# Supplied material

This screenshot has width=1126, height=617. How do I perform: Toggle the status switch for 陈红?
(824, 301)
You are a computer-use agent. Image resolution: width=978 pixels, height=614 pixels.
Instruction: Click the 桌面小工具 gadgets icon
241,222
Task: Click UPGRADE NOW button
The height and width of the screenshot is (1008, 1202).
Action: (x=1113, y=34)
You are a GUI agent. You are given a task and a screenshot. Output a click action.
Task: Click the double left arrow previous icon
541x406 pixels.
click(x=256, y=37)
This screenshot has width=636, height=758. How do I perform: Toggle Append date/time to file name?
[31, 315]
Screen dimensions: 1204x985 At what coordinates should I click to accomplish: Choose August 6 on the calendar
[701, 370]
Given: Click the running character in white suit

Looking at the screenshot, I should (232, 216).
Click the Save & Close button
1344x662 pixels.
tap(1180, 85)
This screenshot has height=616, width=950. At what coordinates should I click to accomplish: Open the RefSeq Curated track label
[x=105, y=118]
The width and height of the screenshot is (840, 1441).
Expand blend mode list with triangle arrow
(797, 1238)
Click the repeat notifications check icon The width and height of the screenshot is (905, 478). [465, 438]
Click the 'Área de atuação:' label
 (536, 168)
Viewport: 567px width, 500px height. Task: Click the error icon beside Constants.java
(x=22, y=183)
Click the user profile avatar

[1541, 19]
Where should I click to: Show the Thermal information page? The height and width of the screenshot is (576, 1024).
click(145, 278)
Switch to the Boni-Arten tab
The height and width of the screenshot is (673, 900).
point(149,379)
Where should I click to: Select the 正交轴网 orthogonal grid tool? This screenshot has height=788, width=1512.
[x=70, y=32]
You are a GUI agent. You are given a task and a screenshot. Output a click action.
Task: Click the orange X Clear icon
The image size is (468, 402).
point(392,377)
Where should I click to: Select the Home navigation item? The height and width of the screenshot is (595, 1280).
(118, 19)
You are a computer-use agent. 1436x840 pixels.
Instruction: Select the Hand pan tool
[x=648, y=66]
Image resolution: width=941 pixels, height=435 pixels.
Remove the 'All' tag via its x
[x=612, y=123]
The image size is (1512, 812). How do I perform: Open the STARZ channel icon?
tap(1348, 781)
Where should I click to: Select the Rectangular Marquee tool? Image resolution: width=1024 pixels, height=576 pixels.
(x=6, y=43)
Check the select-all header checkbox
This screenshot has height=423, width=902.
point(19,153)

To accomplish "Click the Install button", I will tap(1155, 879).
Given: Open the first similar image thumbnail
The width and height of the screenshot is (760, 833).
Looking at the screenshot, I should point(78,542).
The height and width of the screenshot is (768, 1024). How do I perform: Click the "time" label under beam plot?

# Instructions to follow
Wherever a line holds the word "computer", copy that line out of the entries above.

# Result of this task
You are a computer-use agent. Image resolution: width=978 pixels, height=614 pixels.
You are a computer-use agent. 1436x840 pixels.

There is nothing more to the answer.